**EXERCISE GOAL**
Copy the following items word for word, starting with the line that contains "Collapse the 行业案例 folder" and going on through the line that contains "Action: point(555,643)".

[A run of records]
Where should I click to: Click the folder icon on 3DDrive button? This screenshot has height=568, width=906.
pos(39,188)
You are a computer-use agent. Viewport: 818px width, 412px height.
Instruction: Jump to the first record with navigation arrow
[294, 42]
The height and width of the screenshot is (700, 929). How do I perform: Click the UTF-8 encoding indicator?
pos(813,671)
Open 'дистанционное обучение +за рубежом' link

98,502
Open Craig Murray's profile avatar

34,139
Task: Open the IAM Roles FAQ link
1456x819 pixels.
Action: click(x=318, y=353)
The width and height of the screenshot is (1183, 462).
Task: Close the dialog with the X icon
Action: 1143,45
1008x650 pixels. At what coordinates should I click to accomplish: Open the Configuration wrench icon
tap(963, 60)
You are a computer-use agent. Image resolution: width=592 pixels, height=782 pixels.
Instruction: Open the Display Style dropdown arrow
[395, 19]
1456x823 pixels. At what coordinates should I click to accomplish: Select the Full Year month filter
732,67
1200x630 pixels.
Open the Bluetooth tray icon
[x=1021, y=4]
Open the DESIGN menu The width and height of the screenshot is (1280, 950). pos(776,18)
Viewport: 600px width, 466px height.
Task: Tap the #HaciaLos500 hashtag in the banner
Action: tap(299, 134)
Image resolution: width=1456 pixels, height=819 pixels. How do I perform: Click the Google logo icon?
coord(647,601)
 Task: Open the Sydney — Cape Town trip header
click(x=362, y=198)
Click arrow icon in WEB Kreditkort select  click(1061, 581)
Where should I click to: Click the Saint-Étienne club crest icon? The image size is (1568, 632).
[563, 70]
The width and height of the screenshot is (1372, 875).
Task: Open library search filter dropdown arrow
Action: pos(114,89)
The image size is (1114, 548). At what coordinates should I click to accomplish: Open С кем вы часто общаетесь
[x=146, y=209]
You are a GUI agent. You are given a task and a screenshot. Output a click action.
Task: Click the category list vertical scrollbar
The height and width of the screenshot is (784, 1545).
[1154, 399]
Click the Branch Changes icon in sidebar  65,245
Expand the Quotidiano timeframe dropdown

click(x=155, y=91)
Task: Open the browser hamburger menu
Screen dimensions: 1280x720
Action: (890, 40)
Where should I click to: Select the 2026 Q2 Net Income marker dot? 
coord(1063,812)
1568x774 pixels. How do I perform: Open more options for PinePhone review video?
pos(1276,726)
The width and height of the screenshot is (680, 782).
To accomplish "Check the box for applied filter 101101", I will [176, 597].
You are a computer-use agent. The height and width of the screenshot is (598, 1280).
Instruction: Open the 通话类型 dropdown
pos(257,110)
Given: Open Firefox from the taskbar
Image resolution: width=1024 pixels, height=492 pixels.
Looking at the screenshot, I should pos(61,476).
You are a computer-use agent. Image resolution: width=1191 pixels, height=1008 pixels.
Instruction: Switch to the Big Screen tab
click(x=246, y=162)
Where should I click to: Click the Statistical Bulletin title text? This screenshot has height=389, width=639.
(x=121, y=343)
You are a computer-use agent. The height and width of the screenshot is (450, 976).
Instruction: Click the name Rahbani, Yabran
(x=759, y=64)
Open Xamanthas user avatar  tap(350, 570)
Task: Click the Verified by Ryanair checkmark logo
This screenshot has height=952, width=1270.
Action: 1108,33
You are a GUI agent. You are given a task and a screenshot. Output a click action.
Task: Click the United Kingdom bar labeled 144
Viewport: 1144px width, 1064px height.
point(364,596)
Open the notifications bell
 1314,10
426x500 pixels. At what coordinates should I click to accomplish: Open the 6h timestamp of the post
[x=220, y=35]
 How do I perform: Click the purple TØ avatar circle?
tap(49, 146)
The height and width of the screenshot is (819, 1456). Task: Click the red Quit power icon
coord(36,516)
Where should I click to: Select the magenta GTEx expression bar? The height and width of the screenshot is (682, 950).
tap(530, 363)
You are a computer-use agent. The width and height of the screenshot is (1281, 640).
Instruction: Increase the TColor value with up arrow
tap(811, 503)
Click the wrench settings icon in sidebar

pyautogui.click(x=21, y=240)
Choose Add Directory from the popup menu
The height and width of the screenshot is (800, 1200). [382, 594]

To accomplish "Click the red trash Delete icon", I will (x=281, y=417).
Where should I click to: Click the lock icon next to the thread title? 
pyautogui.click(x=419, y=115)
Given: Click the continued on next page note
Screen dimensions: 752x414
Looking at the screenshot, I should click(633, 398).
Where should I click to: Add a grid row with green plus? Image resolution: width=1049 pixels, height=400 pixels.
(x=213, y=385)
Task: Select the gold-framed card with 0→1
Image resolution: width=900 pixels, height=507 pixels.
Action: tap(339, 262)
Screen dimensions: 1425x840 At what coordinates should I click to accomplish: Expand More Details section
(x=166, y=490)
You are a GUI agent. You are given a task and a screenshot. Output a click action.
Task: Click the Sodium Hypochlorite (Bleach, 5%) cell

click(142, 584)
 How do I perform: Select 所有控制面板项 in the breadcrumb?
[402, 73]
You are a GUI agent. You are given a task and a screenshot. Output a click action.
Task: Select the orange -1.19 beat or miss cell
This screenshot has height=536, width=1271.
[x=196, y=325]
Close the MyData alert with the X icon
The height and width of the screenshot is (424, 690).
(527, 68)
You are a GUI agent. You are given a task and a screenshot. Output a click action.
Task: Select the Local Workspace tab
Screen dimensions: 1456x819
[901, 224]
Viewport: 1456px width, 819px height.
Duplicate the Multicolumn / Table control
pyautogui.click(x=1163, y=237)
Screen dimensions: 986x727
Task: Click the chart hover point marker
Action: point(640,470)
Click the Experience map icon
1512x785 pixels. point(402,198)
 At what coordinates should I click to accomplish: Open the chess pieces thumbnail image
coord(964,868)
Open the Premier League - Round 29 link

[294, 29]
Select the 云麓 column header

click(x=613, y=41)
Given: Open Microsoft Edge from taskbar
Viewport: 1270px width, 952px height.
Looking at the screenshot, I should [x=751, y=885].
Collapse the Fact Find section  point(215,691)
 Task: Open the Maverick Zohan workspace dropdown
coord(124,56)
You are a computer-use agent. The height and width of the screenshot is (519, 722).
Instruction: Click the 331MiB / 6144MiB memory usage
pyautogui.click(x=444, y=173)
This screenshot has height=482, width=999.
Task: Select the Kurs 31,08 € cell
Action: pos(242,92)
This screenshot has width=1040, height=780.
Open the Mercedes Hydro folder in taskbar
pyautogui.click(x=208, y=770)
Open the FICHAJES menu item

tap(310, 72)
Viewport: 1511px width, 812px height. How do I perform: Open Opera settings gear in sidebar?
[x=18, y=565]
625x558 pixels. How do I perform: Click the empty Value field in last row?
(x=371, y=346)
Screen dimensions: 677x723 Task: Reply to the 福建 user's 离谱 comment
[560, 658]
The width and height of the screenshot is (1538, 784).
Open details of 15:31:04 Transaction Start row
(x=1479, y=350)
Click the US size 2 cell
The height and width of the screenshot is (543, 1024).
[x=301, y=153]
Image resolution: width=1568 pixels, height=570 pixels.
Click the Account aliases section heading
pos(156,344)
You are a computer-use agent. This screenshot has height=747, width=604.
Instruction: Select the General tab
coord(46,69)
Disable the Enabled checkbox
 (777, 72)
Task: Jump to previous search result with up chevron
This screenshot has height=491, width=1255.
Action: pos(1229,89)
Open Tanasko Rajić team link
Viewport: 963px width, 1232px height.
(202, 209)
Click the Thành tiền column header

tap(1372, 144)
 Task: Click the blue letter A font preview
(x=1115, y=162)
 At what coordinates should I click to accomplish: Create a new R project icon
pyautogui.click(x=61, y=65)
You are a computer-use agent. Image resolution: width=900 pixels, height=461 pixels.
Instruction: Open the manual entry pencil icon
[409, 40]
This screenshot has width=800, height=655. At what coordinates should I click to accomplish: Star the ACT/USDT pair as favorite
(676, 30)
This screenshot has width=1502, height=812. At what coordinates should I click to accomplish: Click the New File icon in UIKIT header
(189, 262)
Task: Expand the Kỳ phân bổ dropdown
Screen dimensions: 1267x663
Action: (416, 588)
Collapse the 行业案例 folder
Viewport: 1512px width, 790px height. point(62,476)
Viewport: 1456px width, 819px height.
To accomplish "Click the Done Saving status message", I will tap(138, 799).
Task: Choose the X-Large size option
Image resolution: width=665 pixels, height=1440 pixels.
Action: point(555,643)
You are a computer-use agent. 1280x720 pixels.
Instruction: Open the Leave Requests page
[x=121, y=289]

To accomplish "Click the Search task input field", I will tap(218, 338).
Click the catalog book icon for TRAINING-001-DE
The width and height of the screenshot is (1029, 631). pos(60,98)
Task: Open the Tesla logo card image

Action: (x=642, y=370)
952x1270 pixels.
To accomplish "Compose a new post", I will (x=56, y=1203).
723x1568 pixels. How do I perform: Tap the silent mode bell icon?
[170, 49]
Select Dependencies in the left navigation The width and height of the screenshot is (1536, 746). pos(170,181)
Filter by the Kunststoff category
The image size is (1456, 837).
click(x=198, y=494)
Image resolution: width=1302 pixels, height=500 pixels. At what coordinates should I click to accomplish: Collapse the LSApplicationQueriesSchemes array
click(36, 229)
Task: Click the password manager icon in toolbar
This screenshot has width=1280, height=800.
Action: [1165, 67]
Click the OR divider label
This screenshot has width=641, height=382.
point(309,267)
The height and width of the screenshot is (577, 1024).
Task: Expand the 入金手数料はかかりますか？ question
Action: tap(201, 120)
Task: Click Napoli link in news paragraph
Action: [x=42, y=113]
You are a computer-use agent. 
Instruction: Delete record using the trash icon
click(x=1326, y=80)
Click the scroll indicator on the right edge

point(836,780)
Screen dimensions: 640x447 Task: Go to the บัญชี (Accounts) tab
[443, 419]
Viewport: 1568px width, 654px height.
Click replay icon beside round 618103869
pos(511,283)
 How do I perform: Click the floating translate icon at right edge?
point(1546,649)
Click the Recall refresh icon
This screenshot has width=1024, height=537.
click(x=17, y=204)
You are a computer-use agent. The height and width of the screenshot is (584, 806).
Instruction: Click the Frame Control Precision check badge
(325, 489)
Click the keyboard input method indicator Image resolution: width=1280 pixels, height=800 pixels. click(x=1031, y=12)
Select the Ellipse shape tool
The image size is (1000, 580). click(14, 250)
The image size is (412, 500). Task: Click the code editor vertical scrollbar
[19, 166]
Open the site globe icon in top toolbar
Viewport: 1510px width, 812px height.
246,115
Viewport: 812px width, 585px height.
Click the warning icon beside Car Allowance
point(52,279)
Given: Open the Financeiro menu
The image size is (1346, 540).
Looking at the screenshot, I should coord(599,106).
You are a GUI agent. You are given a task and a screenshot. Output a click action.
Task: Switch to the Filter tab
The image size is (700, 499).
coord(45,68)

**SOLUTION TO THIS PROBLEM**
Collapse the 行业案例 folder
Viewport: 1512px width, 790px height. point(62,476)
Viewport: 1456px width, 819px height.
To accomplish "Click the Done Saving status message", I will tap(138, 799).
Task: Choose the X-Large size option
Image resolution: width=665 pixels, height=1440 pixels.
Action: point(555,643)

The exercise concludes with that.